NOW: With data showing asymptomatic people can spread the virus, both agencies now recommend that all people wear masks in public. The effectiveness of fabric masks was in question early on, but studies now suggest that these masks can help curb transmission of the virus — if most people wear them.
THEN: There are no treatments for infected people and no vaccines to curb the virus’ spread.
NOW: After a rapid push to test existing drugs against the new coronavirus, some have shown promise, while others fell out of the running. Remdesivir may speed recovery in sick patients. Dexamethasone may reduce the risk of death. The malaria drugs hydroxychloroquine and chloroquine have shown no benefit for infected people. More than 150 coronavirus vaccines are in development, with 20 in clinical trials in people.
So what don’t we know yet?
Six months is an incredibly short time to have learned as much as researchers have about a new virus. But there’s still much to learn. Some questions simply take time to answer.

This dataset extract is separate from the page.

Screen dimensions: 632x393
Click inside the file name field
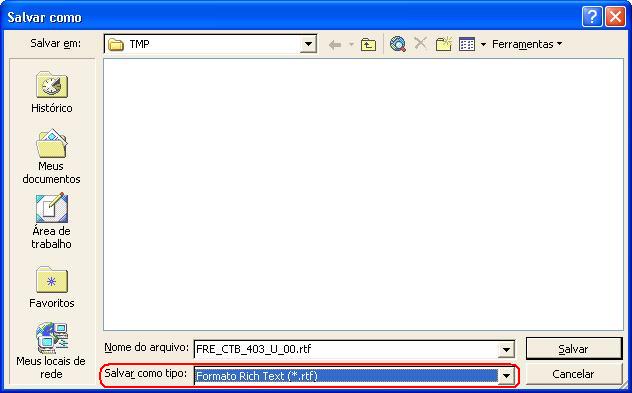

For example, it’s still unclear why the new virus is so much more contagious than its SARS and MERS relatives — each of which have infected fewer than 10,000 people. It’s also unknown how often asymptomatic people spread the virus.
Some scientists continue to probe how the virus gets in and out of cells and what types of cells it can infect, from lung cells to those in the intestine. Others are on the hunt for what animal the virus jumped into people from, which can help scientists understand how the virus made the jump and guide policies to monitor those animals for related coronaviruses.
In terms of the disease itself, researchers still don’t know how many virus particles a person must be exposed to in order to get sick, or why some people become severely ill and others don’t. Some patients — even those with milder symptoms — may still have long-term health problems after they recover. And although people who recover appear to make antibodies that protect against a reinfection with the virus, only time will tell how long that immune protection might last. Answers to these and other questions are crucial to those planning how to safely reopen businesses and schools.
One thing scientists do know is that the coronavirus isn’t going away any time soon, if ever. It will take herd immunity, when at least two-thirds of a population has immunity against the virus either because they have been infected or there is a vaccine, to finally begin to curb the pandemic. Both of those goalposts are still far off for now, though some have said there could be a vaccine by the end of the year. As we head into the next six months, researchers will keep learning new things about the virus as quickly as possible. And so the sprint becomes a marathon.